Nous travaillons à corriger ce bug mais un tel changement dans un CDN prendra un peu de temps. Nous travaillons aussi à permettre une mise en cache de plus de 5 minutes tout en permettant aux utilisateurs de mettre à jour rapidement leur site.

MISE À JOUR : Pour éviter un retard dans l’affichage de la page, notamment si Typekit est lent, il est possible de le charger de manière asynchrone avec yepnope.js. En contrepartie, une autre police sera utilisée pendant quelques instants.

Conclusion§

Mon sentiment vis-à-vis de Typekit est assez mitigé. Le problème de mise en cache me semble plutôt majeur et je réfléchis à retourner vers Google Web Fonts pour cette unique raison. En dehors de cet aspect, les défauts cités me semblent relativement mineurs par rapport aux avantages apportés.


  1. Bien que je sois intéressé par la typographie, avec notamment mon propre exemplaire de « The Elements of Typographic Style » de Robert Bringhurst et une lecture attentive de « The Elements of Typographic Style Applied to the Web », mon niveau en la matière reste plutôt mince. 

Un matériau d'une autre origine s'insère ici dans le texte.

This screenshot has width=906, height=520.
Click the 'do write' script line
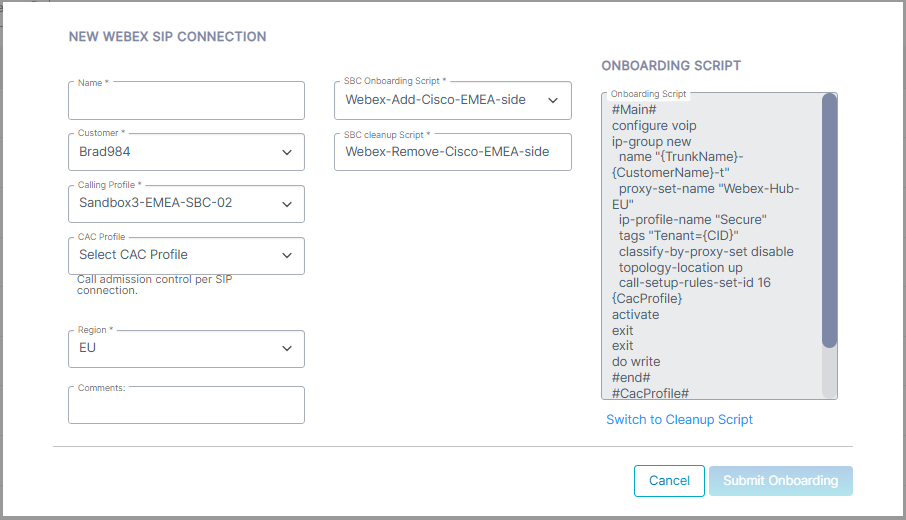click(636, 362)
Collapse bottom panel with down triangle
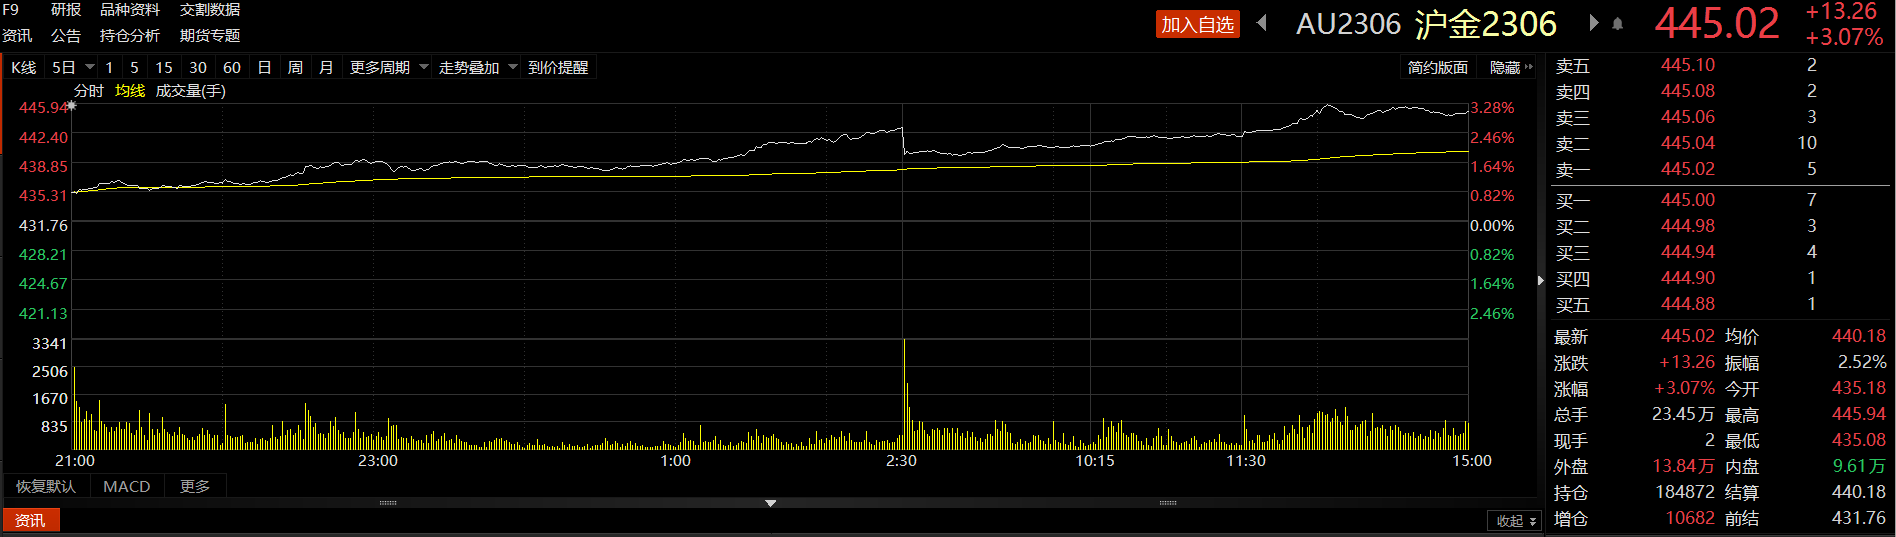Screen dimensions: 1896x537 [770, 503]
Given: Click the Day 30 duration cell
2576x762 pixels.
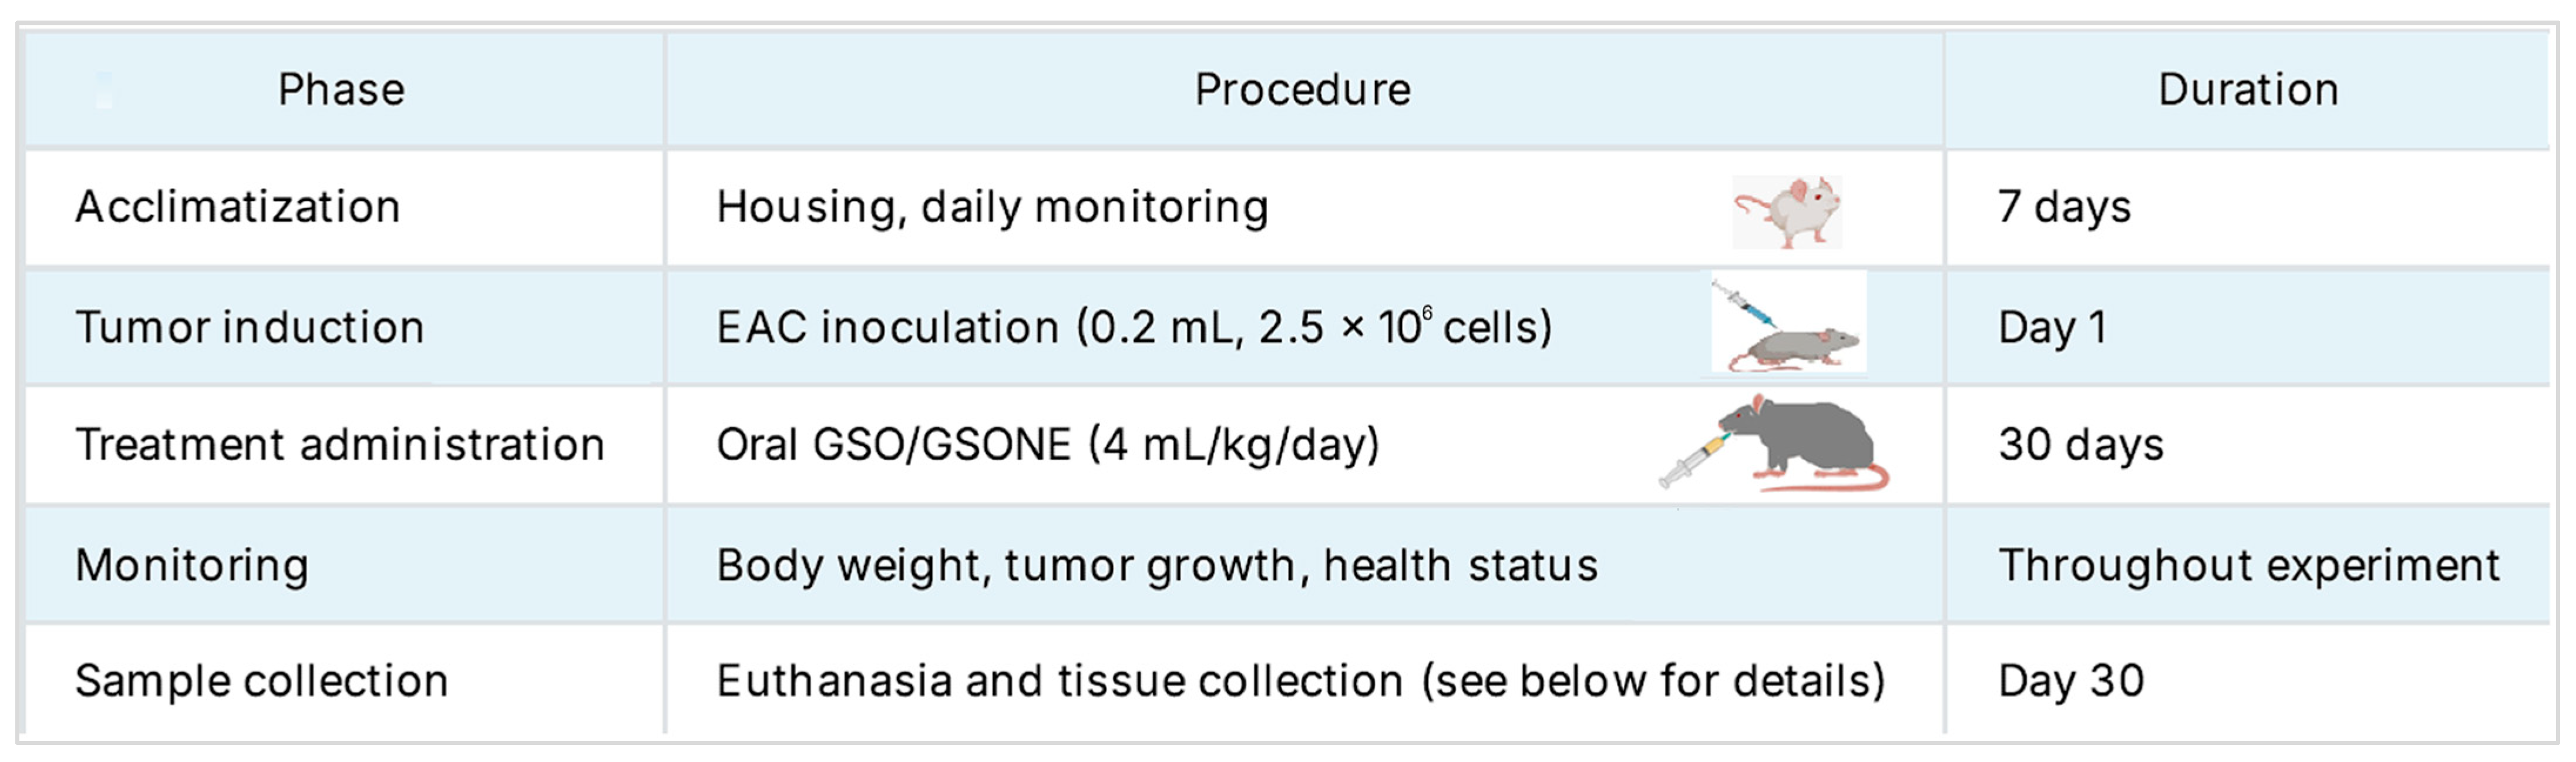Looking at the screenshot, I should [2071, 681].
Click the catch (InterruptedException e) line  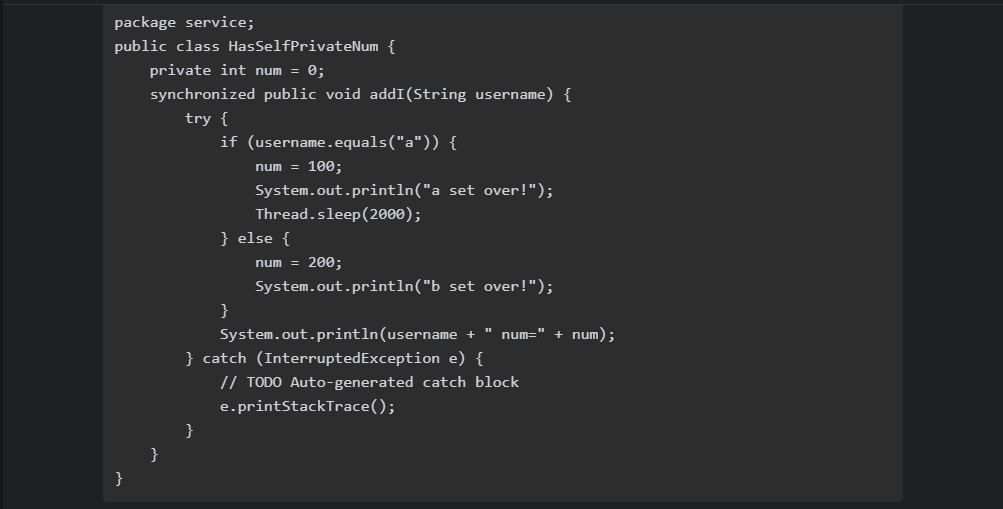334,358
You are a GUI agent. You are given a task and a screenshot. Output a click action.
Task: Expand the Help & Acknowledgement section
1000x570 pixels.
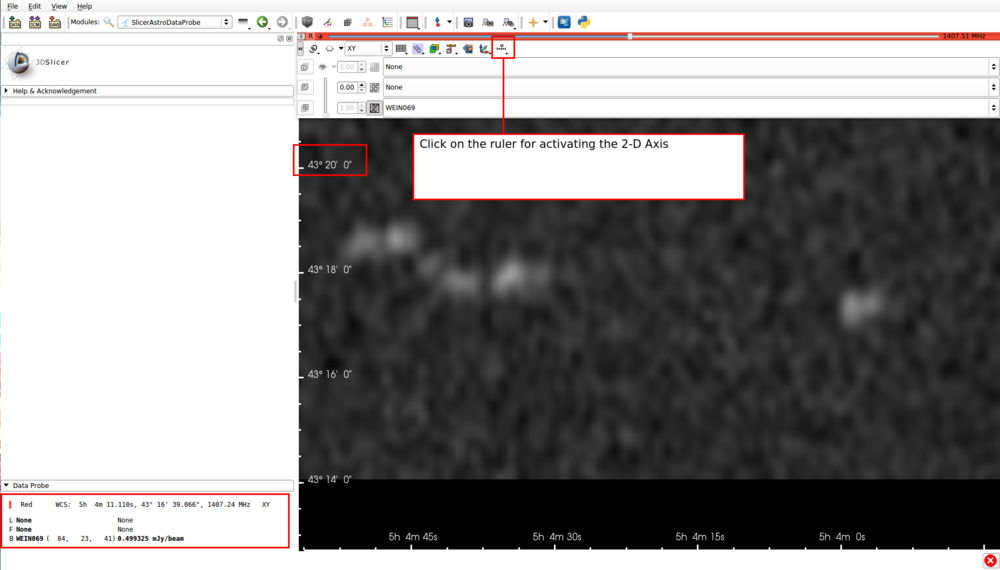click(x=54, y=91)
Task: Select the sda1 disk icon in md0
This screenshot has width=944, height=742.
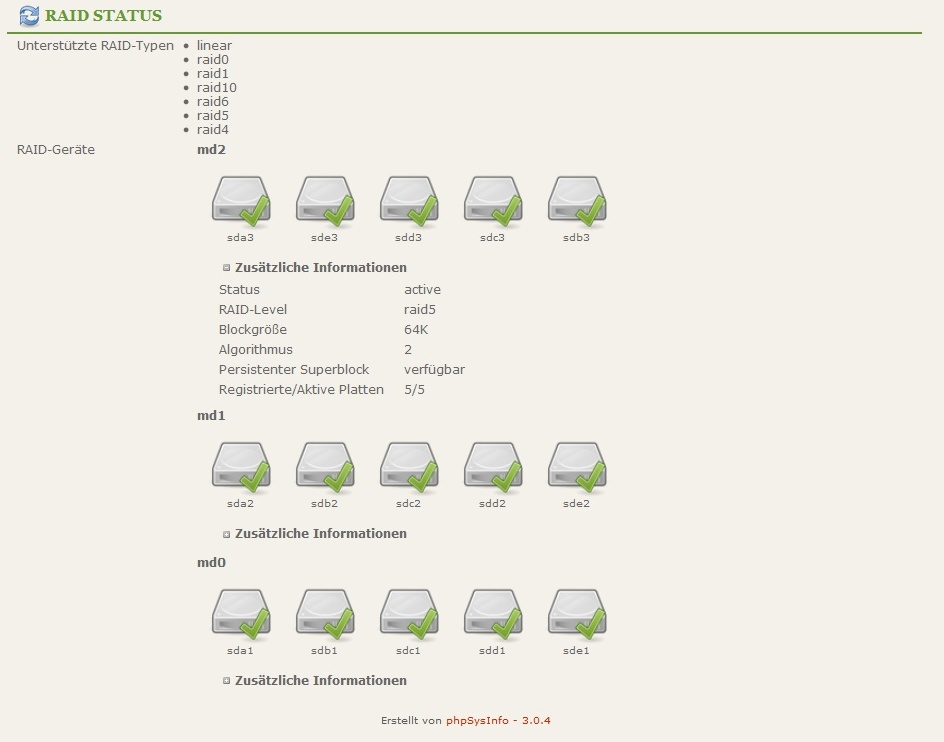Action: pos(241,614)
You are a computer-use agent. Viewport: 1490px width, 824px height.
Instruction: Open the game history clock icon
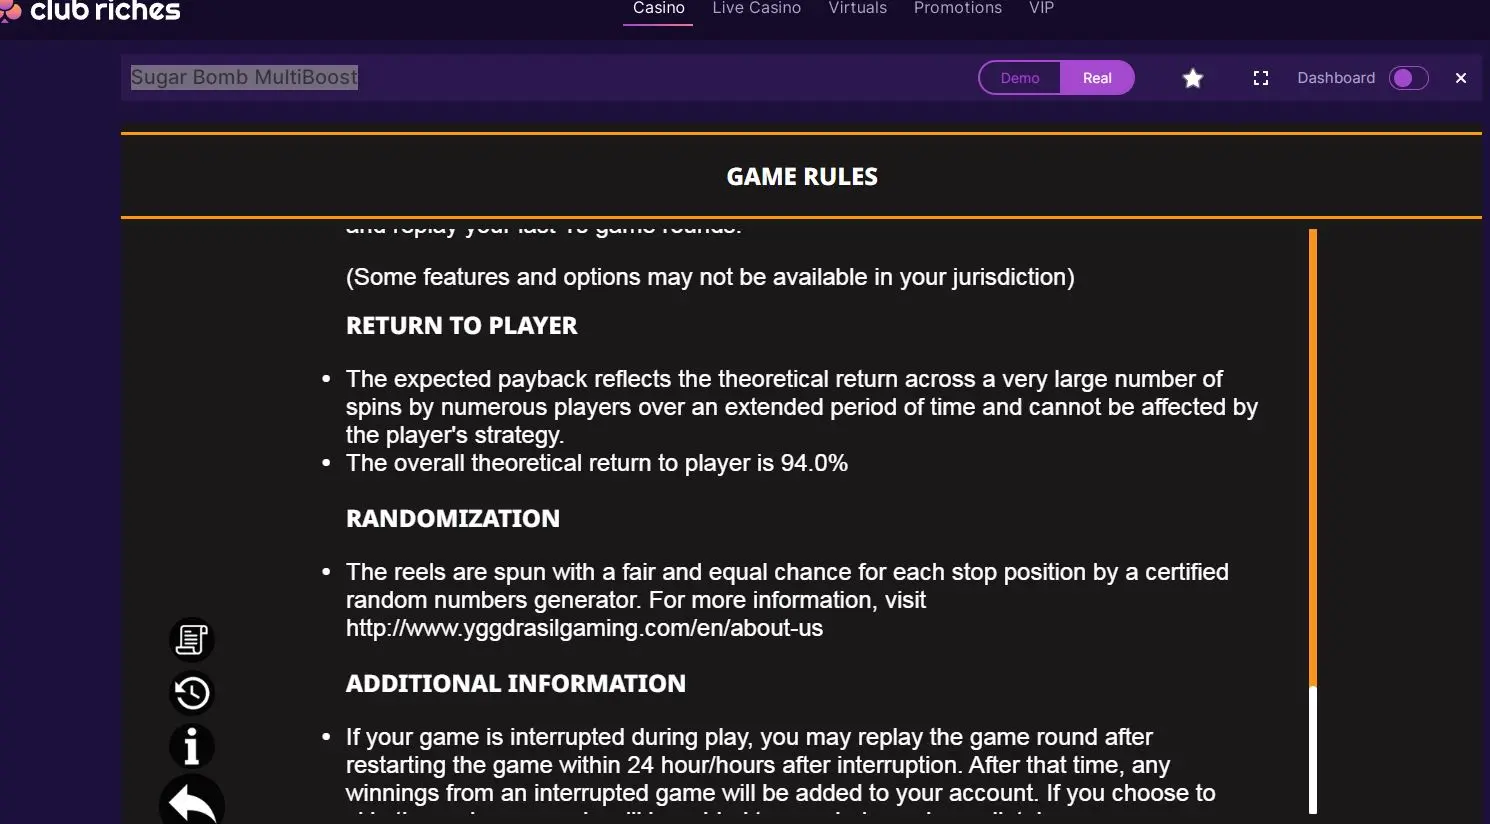click(191, 692)
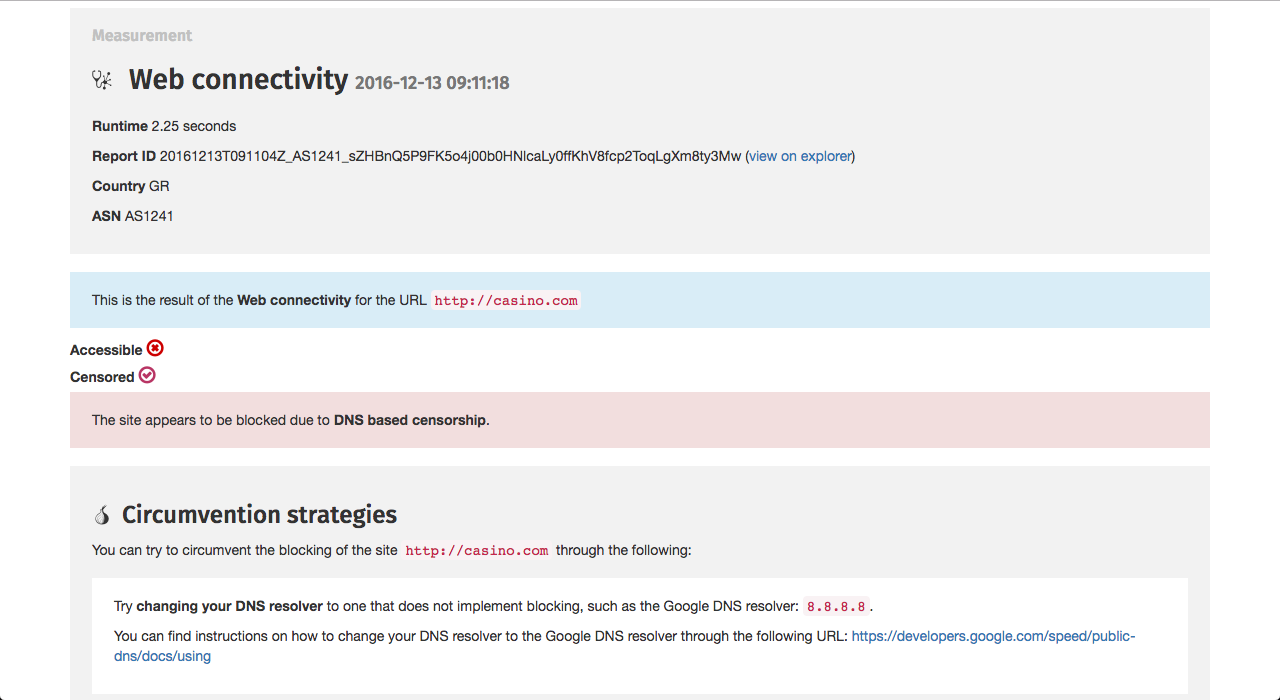
Task: Click the checkmark icon next to Censored
Action: 147,375
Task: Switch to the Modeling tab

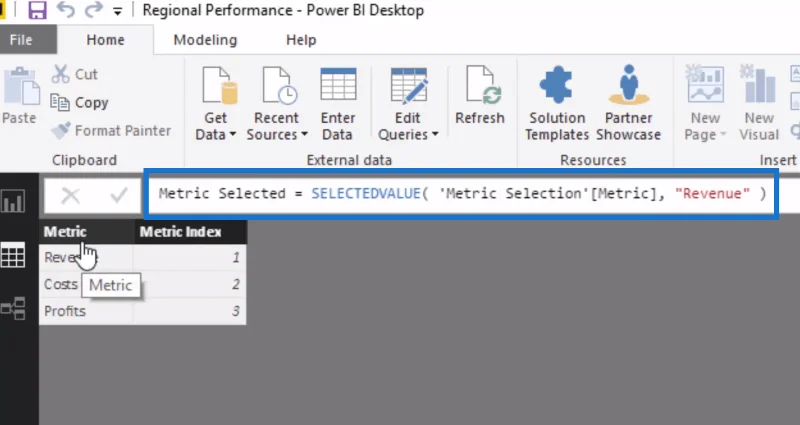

  2. Les fontes servies par Google le sont depuis un domaine n’émettant pas de cookies. Il est toujours possible pour Google de pister les utilisateurs mais je pense que ce n’est pas le cas. 

  3. En fait, les navigateurs ont plusieurs techniques pour effectuer le rendu lorsque les fontes ne sont pas immédiatement disponibles. Paul Irish a écrit un article complet à ce sujet. Une stratégie assez courante est de laisser l’espace nécessaire au texte et de ne l’afficher qu’une fois la fonte disponible, à moins que cela prenne trop de temps et dans ce cas, on utilise temporairement une fonte de repli.